Perçu pendant un temps comme la solution de beaucoup de problèmes, l’outsourcing est mis en question et soumis à la concurrence de nouvelles tendances comme le cloud.

L’outsourcing a connu ces derniers temps des changements importants. D’abord, les méga-contrats de plusieurs millions de dollars et multi-annuels de type « big bang » ont tendance à ne pas être renouvelé et donc à diminuer fortement. De manière corrélative, les nouveaux contrats ont un périmètre plus limité à la fois sur le plan fonctionnel et dans le temps. Enfin, les services d’infrastructure traditionnels ne peuvent soutenir la concurrence à long terme avec les services cloud. C’est ce qu’indique l’analyste Bruce Guptill du cabinet Saugatuck dans une note intitulée IT Outsourcing Is Changing, Not Dying. Et une bonne partie de ces contrats d’outsourcing étaient signé avec des sociétés de services indiennes dont le nombre était devenu impressionnant.

Les chiffres attestent clairement de cette tendance. En avril dernier, le cabinet KPMG a publié une étude montrant sans conteste une telle évolution. Peu après, le Wall Street Journal publiait un article au titre évocateur The Seven Signs of India’s Outsourcing Apocalypse. Le montant des contrats signé au niveau mondial en 2014 s’est établi à 120 milliards de dollars en forte baisse par rapport aux 207 milliards en 2010. Sur la même période, le nombre de contrats a été réduit de plus de 60 %. La valeur moyenne des 100 plus importants signés au niveau mondial est passé de 552 M$ en 2012 à 452 M$. En 2014, on a dénombré seulement 9 contrats de plus de 1 milliard de dollars – dont 5 signés par IBM-, le nombre le plus bas de ces dix dernières années. Clairement, les méga-contrats se font rares et sont par des entreprises de plus en plus rares. La valeur des contrats avec des sociétés indiennes est souvent inférieure de 20 à 30 % lorsqu’ils sont renouvelés selon le cabinet Emkay Research selon ce qui semble devenu une règle aujourd’hui et que connaissent bien les DSI : faire plus avec moins.

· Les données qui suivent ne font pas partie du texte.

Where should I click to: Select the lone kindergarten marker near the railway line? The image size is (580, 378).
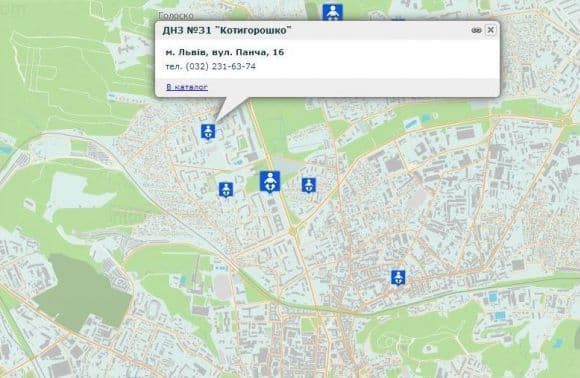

L’avantage comparatif des informaticiens indiens est toujours significatif même si l’écart à tendance à se réduire. Le salaire annuel d’un développeur indien selon le site de recherche d’emplois Naukrihub.com était de 21 000 dollars par an contre 93 000 dollars pour son homologue américain selon le Bureau of Labor Statistics. Les entreprises d’outsouring indiquent que les clients sont de plus en plus exigeants en demandant des résultats plus rapides. Du coup, les spécialistes connaissent un certain ralentissement. Selon le Nasscom, le nombre d’emplois en Inde liés à l’outsourcing devrait être compris entre 200 000 et 220 000 comparé aux 273 000 emplois supplémentaires en 2011. Les entreprises indiennes subissent de plein fouet cette évolution et ont vu leur croissance se réduire de manière significative. Tata Consultancy a vu la croissance de son chiffre d’affaires passer de 37 à 15 %. Pour Infosys, de 19 à 6 %.

Mais contrairement aux idées couramment répandues, « l’outsourcing de l’IT en tant que concept, que stratégie et comme opportunité n’est pas en train de disparaitre (…) mais en train de changer » affirme Bruce Guptill. Et pour l’heure, « ce n’est pas tant le changement que la rapidité de ce changement qui empêchent les fournisseurs d’outsourcing de répondre au mieux aux demandes des entreprises ».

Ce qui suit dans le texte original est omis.